Weierstrass Function: Continuous and Bounded on $\mathbb{R}$

[mathmari]

Can't we split it up like:
$$\left |\sum_{n=0}^{k}\left (\frac{3}{4}\right )^n\gamma_n\right |
\geq \left |\left (\frac{3}{4}\right )^k\gamma_k\right | -\sum_{n=0}^{k-1}\left (\frac{3}{4}\right )^n|\gamma_n|$$
(Thinking)

Ahh ok! So we split it in that way to get a lower bound that goes to infinity if $k\rightarrow \infty$ and so the limit of IVT that we need for $f'$ does not exist, and thus $f'$ does not exist and so the proof is complete, right? (Wondering)

 

[I like Serena]

Ahh ok! So we split it in that way to get a lower bound that goes to infinity if $k\rightarrow \infty$ and so the limit of IVT that we need for $f'$ does not exist, and thus $f'$ does not exist and so the proof is complete, right?

Yep. (Nod)

 

[mathmari]

Great! Thank you so much!

 

[mathmari]

For $x\in [-1,1]$ we define $\phi (x)=|x|$ and then we extend $\phi$ to the whole $\mathbb{R}$ such that $\phi (x+2)=\phi (x)$.

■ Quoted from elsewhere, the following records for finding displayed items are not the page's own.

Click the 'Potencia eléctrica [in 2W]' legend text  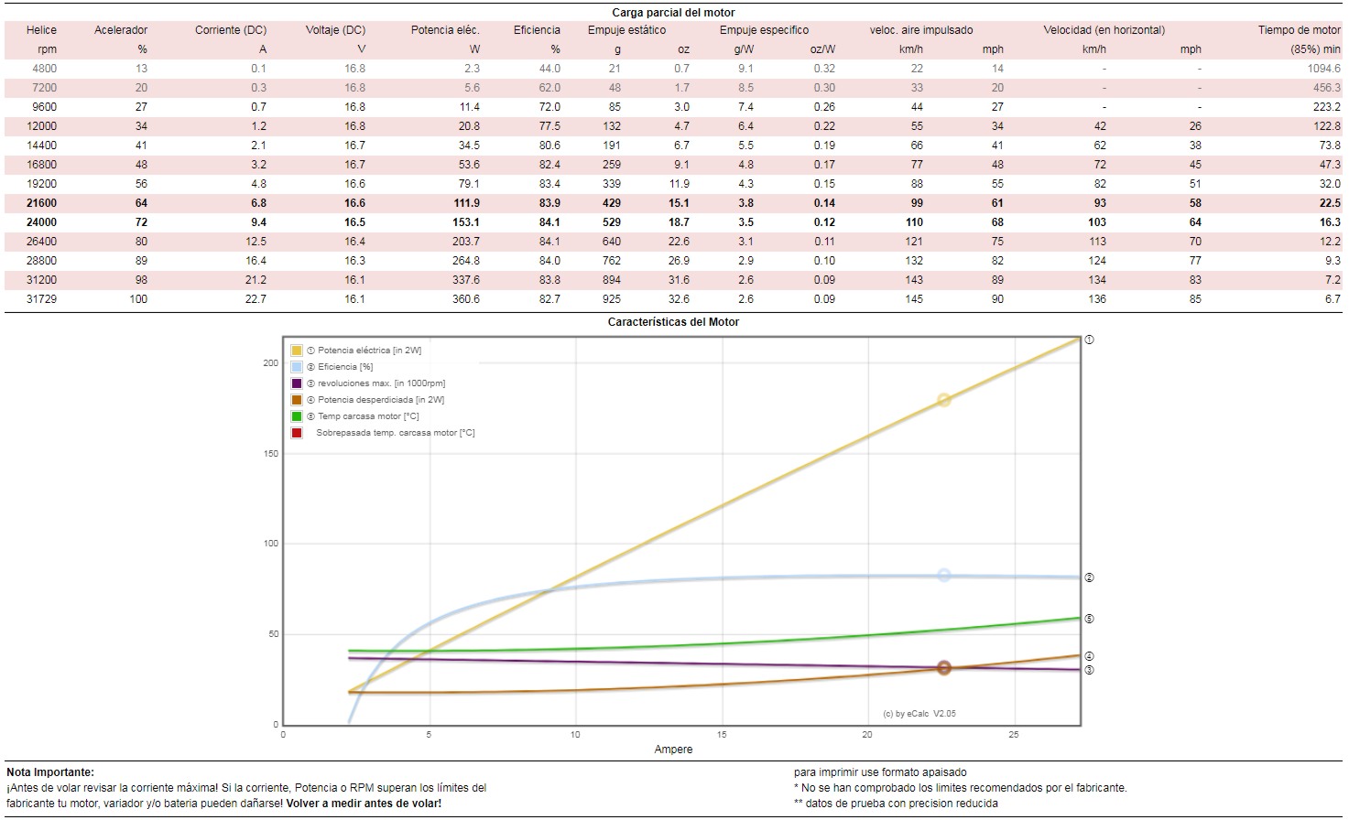coord(369,351)
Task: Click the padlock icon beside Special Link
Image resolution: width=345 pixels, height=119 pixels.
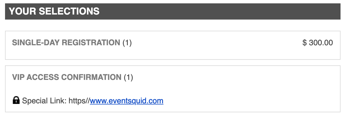Action: click(16, 100)
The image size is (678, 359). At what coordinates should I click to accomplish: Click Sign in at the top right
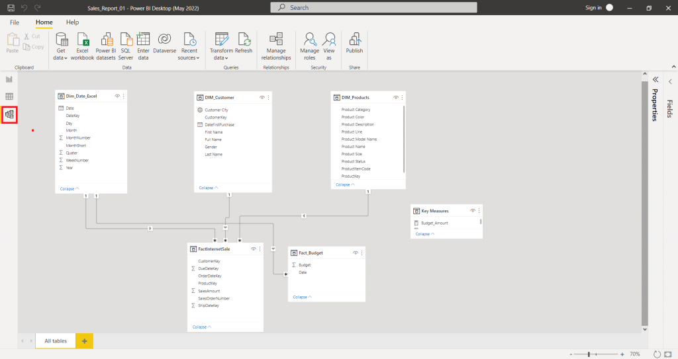pyautogui.click(x=593, y=8)
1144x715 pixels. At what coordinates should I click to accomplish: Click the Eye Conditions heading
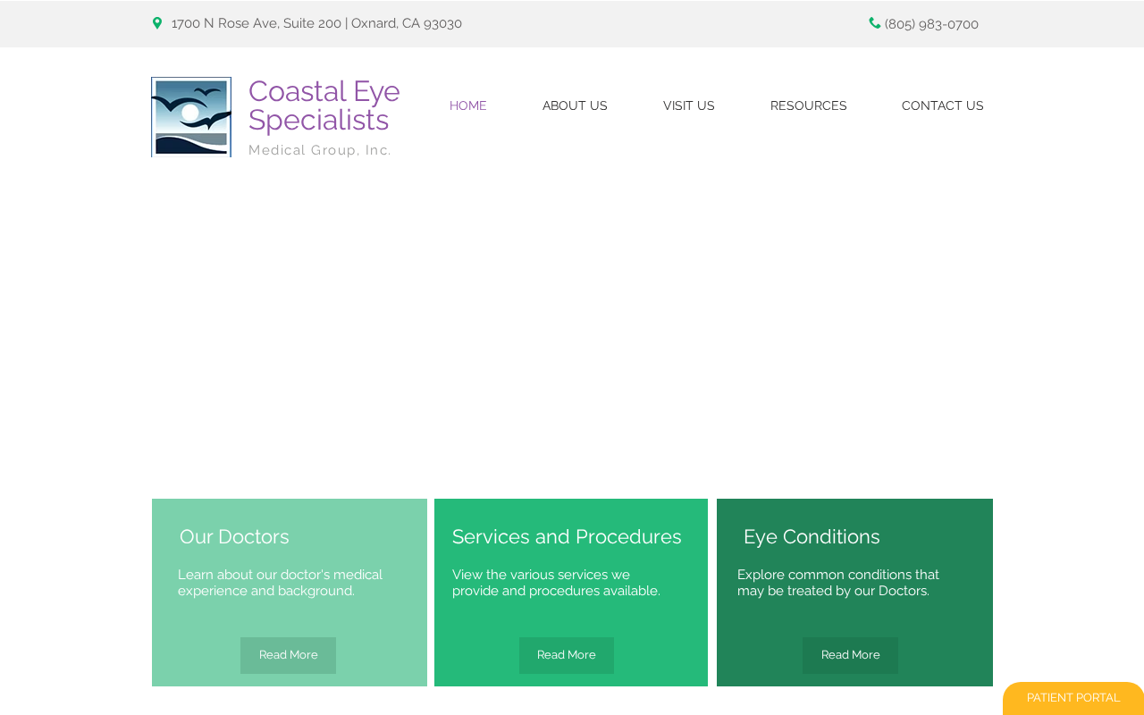pos(812,537)
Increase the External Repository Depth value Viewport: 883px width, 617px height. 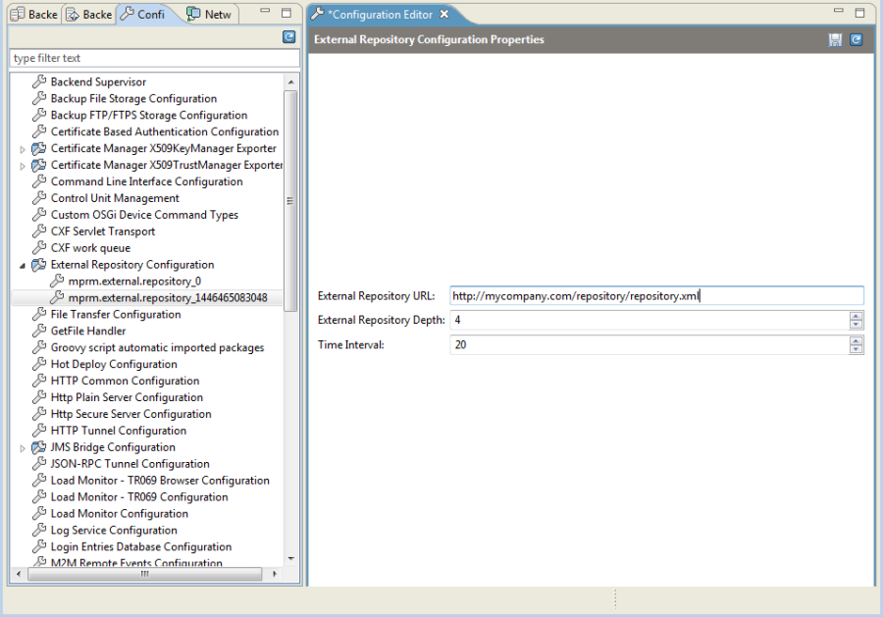pyautogui.click(x=856, y=317)
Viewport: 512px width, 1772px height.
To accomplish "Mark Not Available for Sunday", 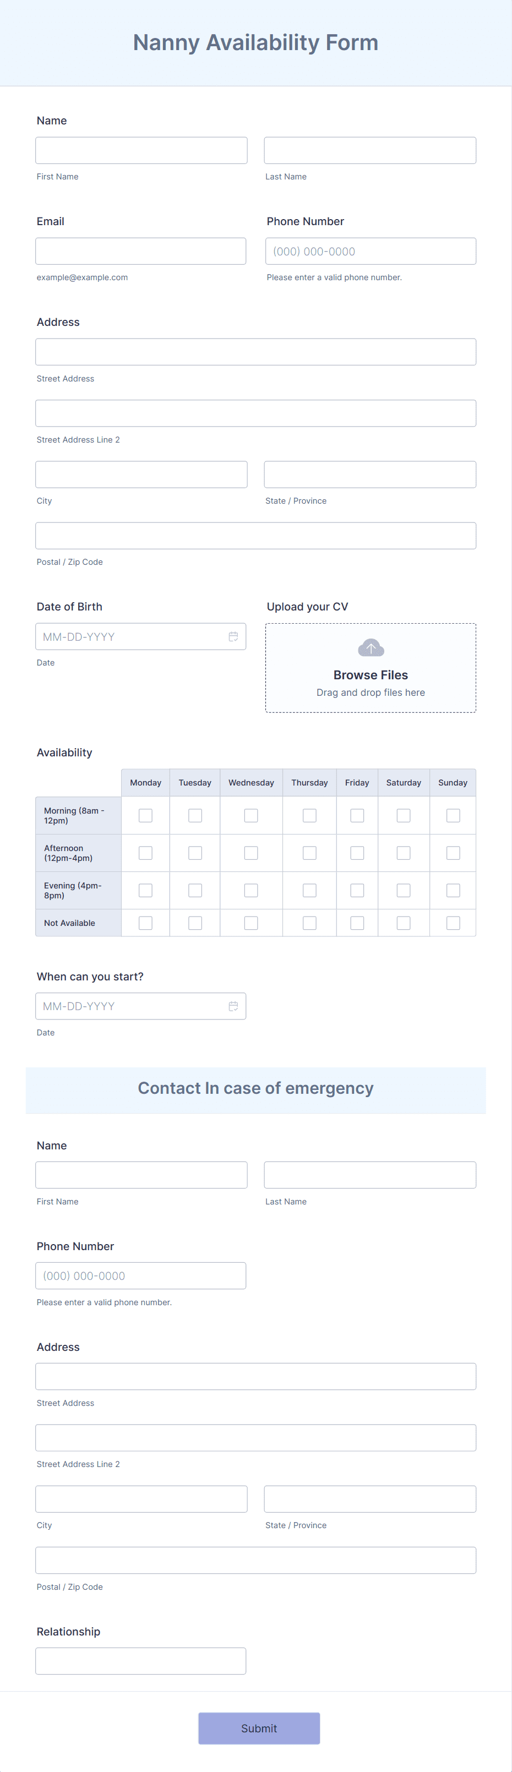I will pyautogui.click(x=453, y=922).
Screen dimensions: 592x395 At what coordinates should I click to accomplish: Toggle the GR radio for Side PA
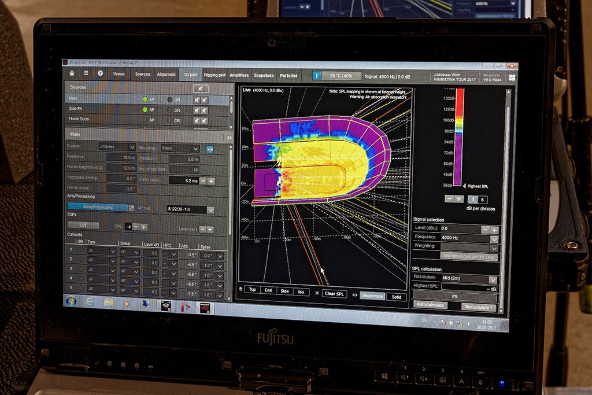(169, 110)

How does this look graphically? :unsure:

 

[I like Serena]

How does this look graphically?

\begin{tikzpicture}
\draw[help lines] (-4,-2) grid (4,2);
\draw[->] (-4.4,0) -- (4.4,0);
\draw[->] (0,-2.2) -- (0,2.2);
\draw foreach \i in {-4,...,4} { (\i,0.1) -- (\i,-0.1) node[below] {$\i$} };
\draw foreach \i in {-2,...,2} { (0.1,\i) -- (-0.1,\i) node[ left ] {$\i$} };
\draw[domain=-4.2:4.2, variable=\x, blue, ultra thick, samples=200] plot ({\x}, {abs(\x-floor((\x-1)/2)*2-2)}) node[above right] {$\phi$};
\end{tikzpicture}
:geek:

 

[mathmari]

We have that $$\lim\limits_{x\to x_0} f(x)=\lim\limits_{x\to x_0}\sum_{n=0}^{\infty}\left (\frac{3}{4}\right )^n\phi \left (4^nx\right )=\sum_{n=0}^{\infty}\left (\frac{3}{4}\right )^n\lim\limits_{x\to x_0}\phi \left (4^nx\right )$$

Is it correct that we can take the limit into the sum? :unsure:
Can we do that because the series converges?

 

[I like Serena]

Is it correct that we can take the limit into the sum?
Can we do that because the series converges?

It's because Tannery's theorem says:

Let $ S_n = \sum\limits_{k=0}^\infty a_k(n) $ and suppose that $ \lim\limits_{n\rightarrow\infty} a_k(n) = b_k $. If $ |a_k(n)| \le M_k $ and $ \sum\limits_{k=0}^\infty M_k < \infty $, then $ \lim\limits_{n\rightarrow\infty} S_n = \sum_{k=0}^{\infty} b_k $.

Can we find such $M_k$?

 

[mathmari]

It's because Tannery's theorem says:

Let $ S_n = \sum\limits_{k=0}^\infty a_k(n) $ and suppose that $ \lim\limits_{n\rightarrow\infty} a_k(n) = b_k $. If $ |a_k(n)| \le M_k $ and $ \sum\limits_{k=0}^\infty M_k < \infty $, then $ \lim\limits_{n\rightarrow\infty} S_n = \sum_{k=0}^{\infty} b_k $.

Can we find such $M_k$?

So we want to find an upper bound of $\left |\left (\frac{3}{4}\right )^n\phi (4^nx)\right |$, right?
We have that $\left |\left (\frac{3}{4}\right )^n\phi (4^nx)\right |\leq \left |\left (\frac{3}{4}\right )^n\right |\cdot \left |\phi (4^nx)\right |\leq 1\cdot 1=1$ or not?
But this $M_k$ does not satisfy the condition $ \sum\limits_{k=0}^\infty M_k < \infty $.

:unsure:

 

[I like Serena]

So we want to find an upper bound of $\left |\left (\frac{3}{4}\right )^n\phi (4^nx)\right |$, right?
We have that $\left |\left (\frac{3}{4}\right )^n\phi (4^nx)\right |\leq \left |\left (\frac{3}{4}\right )^n\right |\cdot \left |\phi (4^nx)\right |\leq 1\cdot 1=1$ or not?
But this $M_k$ does not satisfy the condition $ \sum\limits_{k=0}^\infty M_k < \infty $.

How about $M_k=\left (\frac{3}{4}\right )^k$?